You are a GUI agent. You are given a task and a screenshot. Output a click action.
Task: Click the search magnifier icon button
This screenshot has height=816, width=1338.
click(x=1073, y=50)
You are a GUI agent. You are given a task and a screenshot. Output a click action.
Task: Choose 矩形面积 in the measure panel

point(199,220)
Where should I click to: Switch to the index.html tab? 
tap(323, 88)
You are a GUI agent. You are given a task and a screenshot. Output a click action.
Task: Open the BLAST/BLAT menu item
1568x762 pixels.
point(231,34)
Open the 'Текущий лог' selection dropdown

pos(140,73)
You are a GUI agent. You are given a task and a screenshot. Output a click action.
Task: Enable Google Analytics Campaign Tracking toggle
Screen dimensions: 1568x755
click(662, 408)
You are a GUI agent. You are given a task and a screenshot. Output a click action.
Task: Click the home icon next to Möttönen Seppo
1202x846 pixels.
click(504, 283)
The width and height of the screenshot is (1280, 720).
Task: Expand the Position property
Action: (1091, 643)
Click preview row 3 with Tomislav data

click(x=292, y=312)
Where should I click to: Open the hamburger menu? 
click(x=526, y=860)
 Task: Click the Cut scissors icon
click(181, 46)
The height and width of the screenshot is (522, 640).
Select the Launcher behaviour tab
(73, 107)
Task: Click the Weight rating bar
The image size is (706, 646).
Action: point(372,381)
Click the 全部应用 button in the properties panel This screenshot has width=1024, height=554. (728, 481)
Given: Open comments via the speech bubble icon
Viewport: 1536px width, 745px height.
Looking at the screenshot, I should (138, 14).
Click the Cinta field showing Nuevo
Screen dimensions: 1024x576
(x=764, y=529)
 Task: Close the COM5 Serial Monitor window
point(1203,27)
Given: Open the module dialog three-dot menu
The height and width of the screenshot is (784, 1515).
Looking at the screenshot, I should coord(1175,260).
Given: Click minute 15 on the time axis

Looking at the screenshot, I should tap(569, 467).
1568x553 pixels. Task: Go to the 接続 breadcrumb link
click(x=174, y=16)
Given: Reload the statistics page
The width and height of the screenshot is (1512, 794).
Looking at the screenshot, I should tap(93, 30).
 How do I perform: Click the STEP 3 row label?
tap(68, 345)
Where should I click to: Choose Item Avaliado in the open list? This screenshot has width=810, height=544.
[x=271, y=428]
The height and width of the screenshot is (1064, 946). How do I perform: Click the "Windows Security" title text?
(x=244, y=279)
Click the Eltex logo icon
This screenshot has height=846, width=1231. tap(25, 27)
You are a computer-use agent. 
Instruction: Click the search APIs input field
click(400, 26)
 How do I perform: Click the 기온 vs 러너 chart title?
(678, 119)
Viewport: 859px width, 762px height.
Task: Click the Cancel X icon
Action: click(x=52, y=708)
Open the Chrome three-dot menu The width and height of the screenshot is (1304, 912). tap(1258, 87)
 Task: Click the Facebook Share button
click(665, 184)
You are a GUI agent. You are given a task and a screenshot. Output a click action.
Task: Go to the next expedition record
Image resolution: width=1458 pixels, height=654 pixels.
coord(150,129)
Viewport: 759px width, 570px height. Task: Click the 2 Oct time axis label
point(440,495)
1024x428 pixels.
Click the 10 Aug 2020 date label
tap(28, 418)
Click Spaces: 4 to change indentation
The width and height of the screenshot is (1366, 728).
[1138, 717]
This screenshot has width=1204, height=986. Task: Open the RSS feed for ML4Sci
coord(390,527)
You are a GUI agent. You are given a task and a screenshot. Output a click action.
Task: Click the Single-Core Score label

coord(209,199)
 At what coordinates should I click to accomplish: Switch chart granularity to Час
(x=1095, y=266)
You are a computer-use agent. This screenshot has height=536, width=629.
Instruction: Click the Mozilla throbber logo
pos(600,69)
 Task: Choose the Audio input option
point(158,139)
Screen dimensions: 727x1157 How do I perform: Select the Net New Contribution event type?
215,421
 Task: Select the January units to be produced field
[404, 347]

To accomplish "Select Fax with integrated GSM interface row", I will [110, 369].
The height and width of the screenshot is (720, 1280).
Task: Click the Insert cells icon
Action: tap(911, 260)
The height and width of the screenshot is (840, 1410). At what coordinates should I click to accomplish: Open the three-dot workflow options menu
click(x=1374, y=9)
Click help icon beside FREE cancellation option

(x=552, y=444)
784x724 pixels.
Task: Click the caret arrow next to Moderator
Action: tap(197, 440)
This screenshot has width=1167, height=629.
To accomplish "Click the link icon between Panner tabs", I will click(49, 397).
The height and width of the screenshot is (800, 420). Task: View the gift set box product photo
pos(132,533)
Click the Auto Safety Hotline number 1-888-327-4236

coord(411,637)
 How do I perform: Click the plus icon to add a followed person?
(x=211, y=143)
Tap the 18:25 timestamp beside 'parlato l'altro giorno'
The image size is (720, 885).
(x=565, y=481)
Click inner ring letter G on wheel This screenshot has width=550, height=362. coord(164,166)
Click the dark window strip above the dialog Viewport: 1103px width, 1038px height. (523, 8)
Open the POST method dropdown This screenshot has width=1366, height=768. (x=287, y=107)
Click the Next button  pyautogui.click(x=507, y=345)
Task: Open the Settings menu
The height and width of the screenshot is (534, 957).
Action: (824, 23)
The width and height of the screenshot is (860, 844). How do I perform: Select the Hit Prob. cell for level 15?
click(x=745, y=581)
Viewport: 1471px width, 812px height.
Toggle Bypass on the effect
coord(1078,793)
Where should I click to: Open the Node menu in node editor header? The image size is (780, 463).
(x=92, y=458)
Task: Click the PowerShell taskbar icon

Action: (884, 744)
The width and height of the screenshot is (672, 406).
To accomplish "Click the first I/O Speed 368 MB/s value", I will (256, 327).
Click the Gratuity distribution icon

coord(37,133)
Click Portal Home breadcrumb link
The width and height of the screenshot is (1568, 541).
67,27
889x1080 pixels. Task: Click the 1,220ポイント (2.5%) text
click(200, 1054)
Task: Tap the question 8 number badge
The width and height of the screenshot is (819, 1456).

- _WORK REQUEST_: From the records above, count the lines in which the string "dialog" is found, and answer with the number alone.

- _EXERCISE RESPONSE_: 2